MannKind Corp., the most aggressive company pushing ahead on bringing inhalable insulin to market post the Exubera debacle, took a hit last week when it was forced to announce that a critical marketing partnership didn’t pan out. Investors are now fighting over the company’s future.
As a PWD who watched the whole sordid Exubera story play out with a sad smirk on my face (we all knew the product was too clunky and hard to use – but darn, did they waste some money finding out!), I’m not sure whether I should be rooting for MannKind or not. I have mixed feelings on the whole notion of inhalable insulin, mainly because I worry about safety: we still have no clue what the long-term effects of insulin in the lungs will be. Who wants to be a guinea pig to find out? There’s also the problem of setting doses of the inhalable stuff, which per definition cannot be nearly as precise that with injections.
On the safety issue, BioWorld Today reports that MannKind does not expect Afresa to have to be reviewed by the FDA’s Endocrine and Metabolic Advisory Committee before it gains approval, hopefully early next year. The FDA is already “comfortable with insulin,” a company spokesperson says.
But a few paragraphs later, the story notes that “while Exubera was simply an inhaled version of injectable insulin, Afresa has very different pharmacokinetics and pharmacodynamics.” So why no scrutiny by the FDA endocrine experts?
According to MannKind: “The drug acts quickly, allowing better glucose control, yet it allows insulin levels to return to normal after digestion, preventing hypoglycemia and the need for diabetic patients to eat just to manage their insulin… (the company) has observed ‘absolutely clean histology’ with no indications of cancer risk in preclinical or clinical studies.” I hope they have loads of data on that last bit.
It also bothers me how central money is to the whole conversation around Afresa. Let’s be clear: Afresa is targeted at Type 2 patients who need basal (background) insulin only. “As happens so often in the diabetes space, investors look at the epidemic growth rate of (Type 2) diabetes and begin to see dollar signs,” writes David Kliff of Diabetic Investor. “In the real world injection fears are vastly over-rated and the reason more physicians do not prescribe insulin therapy has more to do with fears of hypoglycemia and need for greater patient education. But … it is much easier to buy into the needle fear story than to actually research the insulin market and understand its complex dynamics.”

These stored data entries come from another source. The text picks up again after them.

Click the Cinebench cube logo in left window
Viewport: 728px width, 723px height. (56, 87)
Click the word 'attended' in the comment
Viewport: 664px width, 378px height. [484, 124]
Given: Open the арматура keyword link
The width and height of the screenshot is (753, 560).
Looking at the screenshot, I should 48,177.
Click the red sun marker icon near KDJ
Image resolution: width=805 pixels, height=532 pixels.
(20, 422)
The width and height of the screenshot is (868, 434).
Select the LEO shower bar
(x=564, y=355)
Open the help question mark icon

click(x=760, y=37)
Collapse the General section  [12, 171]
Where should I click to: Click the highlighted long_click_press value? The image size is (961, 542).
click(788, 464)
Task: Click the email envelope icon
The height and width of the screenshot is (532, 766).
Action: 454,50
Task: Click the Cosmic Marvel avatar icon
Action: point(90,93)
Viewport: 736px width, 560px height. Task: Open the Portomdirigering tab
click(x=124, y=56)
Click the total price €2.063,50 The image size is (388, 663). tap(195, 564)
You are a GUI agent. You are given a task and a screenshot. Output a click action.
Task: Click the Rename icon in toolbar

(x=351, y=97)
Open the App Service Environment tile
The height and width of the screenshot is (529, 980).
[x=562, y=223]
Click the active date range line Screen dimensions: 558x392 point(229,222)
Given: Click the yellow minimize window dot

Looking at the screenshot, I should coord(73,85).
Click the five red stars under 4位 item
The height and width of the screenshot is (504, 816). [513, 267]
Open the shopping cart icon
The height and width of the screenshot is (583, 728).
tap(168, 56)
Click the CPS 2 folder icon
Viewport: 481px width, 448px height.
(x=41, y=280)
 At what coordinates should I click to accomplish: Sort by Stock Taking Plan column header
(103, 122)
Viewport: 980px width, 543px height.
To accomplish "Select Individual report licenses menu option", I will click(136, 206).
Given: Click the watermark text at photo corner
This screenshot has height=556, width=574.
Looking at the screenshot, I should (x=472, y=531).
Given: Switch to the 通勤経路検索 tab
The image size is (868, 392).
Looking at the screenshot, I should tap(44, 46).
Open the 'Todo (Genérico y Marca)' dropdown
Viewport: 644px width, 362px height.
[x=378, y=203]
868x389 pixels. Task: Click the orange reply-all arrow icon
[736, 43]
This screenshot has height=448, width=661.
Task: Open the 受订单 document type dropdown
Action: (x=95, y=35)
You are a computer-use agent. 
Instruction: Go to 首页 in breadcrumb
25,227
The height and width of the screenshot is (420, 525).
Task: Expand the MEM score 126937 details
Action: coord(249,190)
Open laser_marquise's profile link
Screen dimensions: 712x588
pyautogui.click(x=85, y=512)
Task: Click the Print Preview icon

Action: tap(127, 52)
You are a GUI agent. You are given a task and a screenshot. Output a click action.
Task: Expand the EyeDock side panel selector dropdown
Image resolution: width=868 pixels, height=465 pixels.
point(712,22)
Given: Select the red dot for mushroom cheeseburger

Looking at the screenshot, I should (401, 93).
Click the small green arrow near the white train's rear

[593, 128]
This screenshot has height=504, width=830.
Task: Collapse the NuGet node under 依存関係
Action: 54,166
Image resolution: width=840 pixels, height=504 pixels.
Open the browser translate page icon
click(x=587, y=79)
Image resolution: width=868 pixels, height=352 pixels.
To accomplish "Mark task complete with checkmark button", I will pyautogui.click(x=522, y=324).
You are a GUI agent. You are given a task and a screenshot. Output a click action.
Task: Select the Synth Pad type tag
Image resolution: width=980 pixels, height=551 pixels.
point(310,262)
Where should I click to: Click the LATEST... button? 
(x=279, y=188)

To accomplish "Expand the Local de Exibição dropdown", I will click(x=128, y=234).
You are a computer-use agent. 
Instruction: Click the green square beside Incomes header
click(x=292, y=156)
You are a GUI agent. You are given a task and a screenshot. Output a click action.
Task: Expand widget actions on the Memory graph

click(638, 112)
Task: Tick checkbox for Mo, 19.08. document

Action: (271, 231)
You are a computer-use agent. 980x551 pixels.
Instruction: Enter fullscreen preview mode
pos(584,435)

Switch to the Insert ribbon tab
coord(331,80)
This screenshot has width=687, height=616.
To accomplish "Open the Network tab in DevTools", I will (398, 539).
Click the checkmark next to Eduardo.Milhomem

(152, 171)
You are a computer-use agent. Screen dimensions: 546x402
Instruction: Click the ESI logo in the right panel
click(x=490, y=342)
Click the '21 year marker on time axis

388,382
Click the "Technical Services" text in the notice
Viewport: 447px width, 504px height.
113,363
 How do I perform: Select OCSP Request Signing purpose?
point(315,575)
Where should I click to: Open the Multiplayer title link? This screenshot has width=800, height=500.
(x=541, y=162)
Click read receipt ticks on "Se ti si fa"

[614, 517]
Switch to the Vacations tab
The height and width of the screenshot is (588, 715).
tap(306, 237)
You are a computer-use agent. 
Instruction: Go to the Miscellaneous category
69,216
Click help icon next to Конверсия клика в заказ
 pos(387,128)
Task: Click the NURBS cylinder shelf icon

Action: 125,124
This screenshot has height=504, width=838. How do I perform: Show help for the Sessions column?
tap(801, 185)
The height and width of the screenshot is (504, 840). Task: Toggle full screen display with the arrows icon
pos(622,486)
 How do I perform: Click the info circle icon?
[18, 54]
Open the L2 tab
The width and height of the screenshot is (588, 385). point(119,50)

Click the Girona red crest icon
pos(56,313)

As usual, a bold statement from Mr. Kliff. He also has this to say: “The fact remains that the time for inhaled insulin has come and gone.Even if Afresa is approved by the FDA, it will never amount to anything more than a niche product with sales in the millions not billions.” And that, he implies, makes inhalable insulin something of a “dead-end therapy” with no great potential to either help the masses or lead us closer to a cure.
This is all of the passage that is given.